A video display panel is seen outside Sotheby's in London in 2013. Russian art collector Alexander Ivanov claims the auction house is selling fakes, which Sotheby's strongly denies Reuters

A Russian billionaire has accused Sotheby's of featuring art in its catalogues that is "clearly fake".

Alexander Ivanov, whose collection of Fabergé eggs and other works is big enough to fill a museum he opened in the German city of Baden Baden, said he spotted two fakes in the catalogue for the Russian Works of Art sale in London in November.
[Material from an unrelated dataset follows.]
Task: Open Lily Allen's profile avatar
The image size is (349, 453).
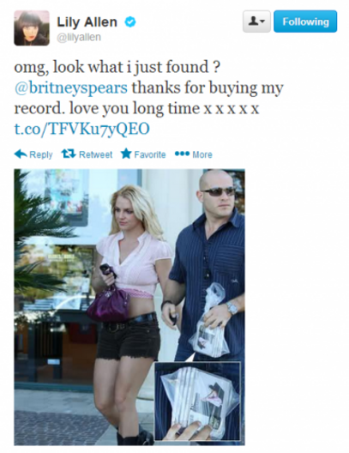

They were later withdrawn from sale.

One item, worth £50,000, is no longer accessible on Sotheby's website, but a cached version of the web page describes it as a "Fabergé gem-set silver-gilt and enamel icon of the Yaroslavskaya Mother of God, Moscow, circa 1895". The other, by Konov, was estimated at £30,000 and was described as "a gem-set silver-gilt icon of Christ Pantocrator", The Times reported.

The House of Fabergé was a firm set up in St Petersburg in 1842 and is famous for its jewel-encrusted Fabergé eggs for the Russian Tsars and a range of other high quality jewellery items.
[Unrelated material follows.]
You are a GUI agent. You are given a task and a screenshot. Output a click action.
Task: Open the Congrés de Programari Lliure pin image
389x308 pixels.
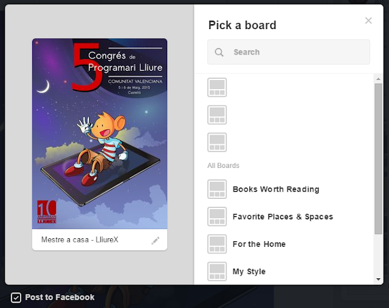100,133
Ivanov said "honest mistakes" are understandable, but in an email to The Times, he wrote: "The problem is that at Sotheby's the fakes are listed as the top lots and are published on the auction catalogue's cover, including this most recent (Russian art auction). This raises the question of the competence of (their) experts."

The auction house said Ivanov's claims are unfounded and pointed out that he was barred from bidding at Sotheby's because of a previous dispute.

"Sotheby's always undertakes due diligence before offering works of art for sale, and relies on a wealth of expertise to authenticate works. It is because of this that Sotheby's were able to identify anomalies with the two icons mentioned by Mr Ivanov and withdrew them ahead of the sale," a spokeswoman said.

It is the second dispute within a couple of weeks over its sale items. A manuscript of Beethoven's Allegretto in B Minor failed to sell after its authenticity was disputed by Professor Barry Cooper of Manchester University.

Sotheby's had to reimburse the buyer of a portrait purportedly by the Dutch Old Master Frans sold for $10m in 2011, after tests showed that the painting contained modern materials.

The auction house said this week it has set up a scientific research department to stop fake works slipping through the net.